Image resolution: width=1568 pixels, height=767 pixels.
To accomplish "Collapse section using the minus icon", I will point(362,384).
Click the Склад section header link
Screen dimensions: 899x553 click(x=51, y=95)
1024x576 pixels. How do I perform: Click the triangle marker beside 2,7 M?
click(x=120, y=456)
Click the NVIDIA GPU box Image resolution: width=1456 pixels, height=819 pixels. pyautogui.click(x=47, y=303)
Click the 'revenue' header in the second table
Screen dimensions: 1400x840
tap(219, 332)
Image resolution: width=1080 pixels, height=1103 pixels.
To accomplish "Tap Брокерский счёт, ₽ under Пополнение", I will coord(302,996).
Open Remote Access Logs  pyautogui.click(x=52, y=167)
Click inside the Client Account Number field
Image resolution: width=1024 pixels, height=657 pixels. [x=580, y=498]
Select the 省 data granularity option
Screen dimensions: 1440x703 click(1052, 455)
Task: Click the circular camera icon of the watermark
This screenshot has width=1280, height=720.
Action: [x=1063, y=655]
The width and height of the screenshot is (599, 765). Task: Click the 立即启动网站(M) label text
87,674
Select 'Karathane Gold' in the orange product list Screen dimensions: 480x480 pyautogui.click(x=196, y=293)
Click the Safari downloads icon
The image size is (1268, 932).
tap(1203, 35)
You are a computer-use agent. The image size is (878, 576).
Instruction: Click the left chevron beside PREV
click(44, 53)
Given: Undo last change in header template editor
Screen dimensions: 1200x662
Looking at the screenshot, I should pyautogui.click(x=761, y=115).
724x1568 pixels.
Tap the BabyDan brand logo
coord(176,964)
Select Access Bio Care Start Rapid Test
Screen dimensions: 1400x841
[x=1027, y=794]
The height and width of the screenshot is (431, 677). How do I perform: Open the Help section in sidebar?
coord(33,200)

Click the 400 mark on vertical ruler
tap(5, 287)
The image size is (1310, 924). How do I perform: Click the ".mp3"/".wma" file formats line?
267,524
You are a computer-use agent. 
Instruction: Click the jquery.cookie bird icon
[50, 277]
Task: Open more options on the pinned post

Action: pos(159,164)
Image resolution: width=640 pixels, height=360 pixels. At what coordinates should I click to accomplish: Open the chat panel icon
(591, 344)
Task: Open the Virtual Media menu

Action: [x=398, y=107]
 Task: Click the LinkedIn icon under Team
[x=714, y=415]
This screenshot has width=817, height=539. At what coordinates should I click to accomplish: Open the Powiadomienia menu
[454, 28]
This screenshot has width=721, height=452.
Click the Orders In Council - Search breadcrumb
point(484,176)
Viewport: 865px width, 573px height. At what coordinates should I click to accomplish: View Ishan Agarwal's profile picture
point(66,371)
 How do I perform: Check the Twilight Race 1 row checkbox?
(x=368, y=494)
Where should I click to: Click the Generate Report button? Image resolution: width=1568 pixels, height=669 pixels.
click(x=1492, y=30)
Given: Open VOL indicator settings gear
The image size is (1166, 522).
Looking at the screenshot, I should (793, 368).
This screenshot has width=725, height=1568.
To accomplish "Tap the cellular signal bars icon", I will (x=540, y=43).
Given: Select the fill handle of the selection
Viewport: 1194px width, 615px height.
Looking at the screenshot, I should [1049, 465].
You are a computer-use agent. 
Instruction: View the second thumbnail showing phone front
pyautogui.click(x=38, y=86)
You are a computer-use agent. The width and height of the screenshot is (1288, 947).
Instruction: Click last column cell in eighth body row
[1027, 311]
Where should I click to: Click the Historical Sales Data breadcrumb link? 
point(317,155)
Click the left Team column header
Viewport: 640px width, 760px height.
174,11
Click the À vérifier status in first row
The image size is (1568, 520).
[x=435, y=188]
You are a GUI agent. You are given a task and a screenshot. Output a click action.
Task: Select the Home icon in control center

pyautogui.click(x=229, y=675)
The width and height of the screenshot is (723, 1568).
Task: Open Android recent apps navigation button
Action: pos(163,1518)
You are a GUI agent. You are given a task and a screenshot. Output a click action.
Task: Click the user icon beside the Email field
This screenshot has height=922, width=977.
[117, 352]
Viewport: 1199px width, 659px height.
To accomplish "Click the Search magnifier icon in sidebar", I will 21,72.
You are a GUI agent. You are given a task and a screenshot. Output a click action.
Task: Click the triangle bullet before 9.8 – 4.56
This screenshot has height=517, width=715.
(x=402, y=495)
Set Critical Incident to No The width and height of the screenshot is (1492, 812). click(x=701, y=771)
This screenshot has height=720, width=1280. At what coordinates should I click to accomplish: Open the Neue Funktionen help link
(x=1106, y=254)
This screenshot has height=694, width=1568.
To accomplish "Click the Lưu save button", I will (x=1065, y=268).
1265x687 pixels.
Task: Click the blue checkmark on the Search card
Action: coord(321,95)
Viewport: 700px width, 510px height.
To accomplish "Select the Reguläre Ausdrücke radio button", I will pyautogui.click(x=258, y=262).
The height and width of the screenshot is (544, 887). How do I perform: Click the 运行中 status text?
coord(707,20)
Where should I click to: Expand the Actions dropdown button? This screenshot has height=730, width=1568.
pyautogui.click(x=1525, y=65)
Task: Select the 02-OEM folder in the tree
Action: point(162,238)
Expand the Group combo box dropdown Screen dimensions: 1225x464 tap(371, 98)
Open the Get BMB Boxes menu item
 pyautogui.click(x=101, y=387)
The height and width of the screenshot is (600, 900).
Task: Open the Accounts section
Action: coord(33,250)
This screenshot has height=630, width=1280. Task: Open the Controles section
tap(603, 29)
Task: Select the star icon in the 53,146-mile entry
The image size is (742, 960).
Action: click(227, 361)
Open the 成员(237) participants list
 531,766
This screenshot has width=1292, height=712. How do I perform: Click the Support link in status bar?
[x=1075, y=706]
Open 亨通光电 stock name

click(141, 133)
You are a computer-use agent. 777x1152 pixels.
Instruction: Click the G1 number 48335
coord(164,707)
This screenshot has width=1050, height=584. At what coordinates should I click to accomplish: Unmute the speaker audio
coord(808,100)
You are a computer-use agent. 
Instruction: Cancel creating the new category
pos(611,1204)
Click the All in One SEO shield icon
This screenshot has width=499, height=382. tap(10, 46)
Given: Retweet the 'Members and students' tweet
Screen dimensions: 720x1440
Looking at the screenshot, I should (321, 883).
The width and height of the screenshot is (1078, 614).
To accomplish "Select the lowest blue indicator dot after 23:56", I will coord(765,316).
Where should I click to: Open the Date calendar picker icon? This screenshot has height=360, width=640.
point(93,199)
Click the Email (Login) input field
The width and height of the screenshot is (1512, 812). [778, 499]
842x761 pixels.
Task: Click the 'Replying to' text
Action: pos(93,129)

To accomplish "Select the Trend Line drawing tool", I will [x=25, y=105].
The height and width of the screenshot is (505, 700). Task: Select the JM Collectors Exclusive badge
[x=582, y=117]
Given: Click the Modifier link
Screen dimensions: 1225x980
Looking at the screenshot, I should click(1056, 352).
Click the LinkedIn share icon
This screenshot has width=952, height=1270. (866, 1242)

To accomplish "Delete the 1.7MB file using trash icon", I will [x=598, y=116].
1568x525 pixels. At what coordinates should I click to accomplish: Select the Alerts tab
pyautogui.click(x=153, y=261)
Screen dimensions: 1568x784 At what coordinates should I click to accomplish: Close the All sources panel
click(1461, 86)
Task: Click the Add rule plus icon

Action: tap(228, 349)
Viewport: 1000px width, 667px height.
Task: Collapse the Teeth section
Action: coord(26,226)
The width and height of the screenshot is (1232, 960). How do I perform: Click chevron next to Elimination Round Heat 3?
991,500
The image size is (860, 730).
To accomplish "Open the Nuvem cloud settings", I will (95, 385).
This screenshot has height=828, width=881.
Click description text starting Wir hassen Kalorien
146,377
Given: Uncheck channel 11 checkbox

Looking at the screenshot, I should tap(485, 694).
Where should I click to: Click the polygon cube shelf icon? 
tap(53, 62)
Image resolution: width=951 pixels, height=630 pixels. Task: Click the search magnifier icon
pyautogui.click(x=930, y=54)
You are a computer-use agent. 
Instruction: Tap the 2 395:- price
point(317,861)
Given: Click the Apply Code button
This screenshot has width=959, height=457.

◆ TASK OBJECTIVE ◆
Lines from the top of the data above through the line with "Open Remote Access", both ends included: copy them exactly, nothing more.

◆ OUTPUT OF THE TASK ◆
Image resolution: width=1568 pixels, height=767 pixels.
To accomplish "Collapse section using the minus icon", I will point(362,384).
Click the Склад section header link
Screen dimensions: 899x553 click(x=51, y=95)
1024x576 pixels. How do I perform: Click the triangle marker beside 2,7 M?
click(x=120, y=456)
Click the NVIDIA GPU box Image resolution: width=1456 pixels, height=819 pixels. pyautogui.click(x=47, y=303)
Click the 'revenue' header in the second table
Screen dimensions: 1400x840
tap(219, 332)
Image resolution: width=1080 pixels, height=1103 pixels.
To accomplish "Tap Брокерский счёт, ₽ under Пополнение", I will coord(302,996).
Open Remote Access Logs  pyautogui.click(x=52, y=167)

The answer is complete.